§ **Exercise prompt**
Copy out the listing word for word, beginning at the line that contains "Suzuki (73, 514)" and running through the last line of the listing.

____________

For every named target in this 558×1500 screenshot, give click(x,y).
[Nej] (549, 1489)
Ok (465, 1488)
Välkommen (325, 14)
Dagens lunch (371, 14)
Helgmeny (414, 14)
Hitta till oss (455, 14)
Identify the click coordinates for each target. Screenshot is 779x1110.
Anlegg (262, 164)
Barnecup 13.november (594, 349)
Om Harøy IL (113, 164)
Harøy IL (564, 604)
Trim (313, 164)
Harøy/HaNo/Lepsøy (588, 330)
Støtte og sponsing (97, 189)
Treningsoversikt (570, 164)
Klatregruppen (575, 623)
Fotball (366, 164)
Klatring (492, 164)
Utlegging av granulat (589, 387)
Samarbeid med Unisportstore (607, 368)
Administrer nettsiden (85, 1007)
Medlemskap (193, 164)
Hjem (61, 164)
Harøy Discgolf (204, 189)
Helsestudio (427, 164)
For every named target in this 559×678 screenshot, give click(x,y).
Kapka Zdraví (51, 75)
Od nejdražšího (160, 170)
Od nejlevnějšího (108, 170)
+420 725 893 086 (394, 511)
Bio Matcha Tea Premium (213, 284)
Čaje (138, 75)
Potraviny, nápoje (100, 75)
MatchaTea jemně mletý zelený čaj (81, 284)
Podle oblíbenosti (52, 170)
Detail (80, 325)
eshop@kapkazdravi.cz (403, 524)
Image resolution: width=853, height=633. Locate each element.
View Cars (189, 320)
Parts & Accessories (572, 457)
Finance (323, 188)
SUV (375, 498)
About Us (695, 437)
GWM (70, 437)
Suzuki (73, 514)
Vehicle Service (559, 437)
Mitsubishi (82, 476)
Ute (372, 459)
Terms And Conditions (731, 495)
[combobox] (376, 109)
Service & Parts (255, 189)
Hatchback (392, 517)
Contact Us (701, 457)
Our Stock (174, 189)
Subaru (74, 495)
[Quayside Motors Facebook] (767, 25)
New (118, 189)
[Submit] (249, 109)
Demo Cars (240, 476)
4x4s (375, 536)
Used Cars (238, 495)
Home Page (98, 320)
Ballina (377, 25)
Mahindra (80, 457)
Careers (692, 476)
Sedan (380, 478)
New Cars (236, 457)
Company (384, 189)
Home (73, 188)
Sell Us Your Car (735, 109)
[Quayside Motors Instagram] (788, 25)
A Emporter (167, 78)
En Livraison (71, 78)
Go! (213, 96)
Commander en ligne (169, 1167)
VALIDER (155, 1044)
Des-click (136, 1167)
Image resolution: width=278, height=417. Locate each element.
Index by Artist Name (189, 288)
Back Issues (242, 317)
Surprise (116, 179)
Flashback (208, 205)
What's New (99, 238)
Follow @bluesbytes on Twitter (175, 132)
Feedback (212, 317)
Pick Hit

____________

§ **Finished answer**
Suzuki (73, 514)
Vehicle Service (559, 437)
Mitsubishi (82, 476)
Ute (372, 459)
Terms And Conditions (731, 495)
[combobox] (376, 109)
Service & Parts (255, 189)
Hatchback (392, 517)
Contact Us (701, 457)
Our Stock (174, 189)
Subaru (74, 495)
[Quayside Motors Facebook] (767, 25)
New (118, 189)
[Submit] (249, 109)
Demo Cars (240, 476)
4x4s (375, 536)
Used Cars (238, 495)
Home Page (98, 320)
Ballina (377, 25)
Mahindra (80, 457)
Careers (692, 476)
Sedan (380, 478)
New Cars (236, 457)
Company (384, 189)
Home (73, 188)
Sell Us Your Car (735, 109)
[Quayside Motors Instagram] (788, 25)
A Emporter (167, 78)
En Livraison (71, 78)
Go! (213, 96)
Commander en ligne (169, 1167)
VALIDER (155, 1044)
Des-click (136, 1167)
Image resolution: width=278, height=417. Locate each element.
Index by Artist Name (189, 288)
Back Issues (242, 317)
Surprise (116, 179)
Flashback (208, 205)
What's New (99, 238)
Follow @bluesbytes on Twitter (175, 132)
Feedback (212, 317)
Pick Hit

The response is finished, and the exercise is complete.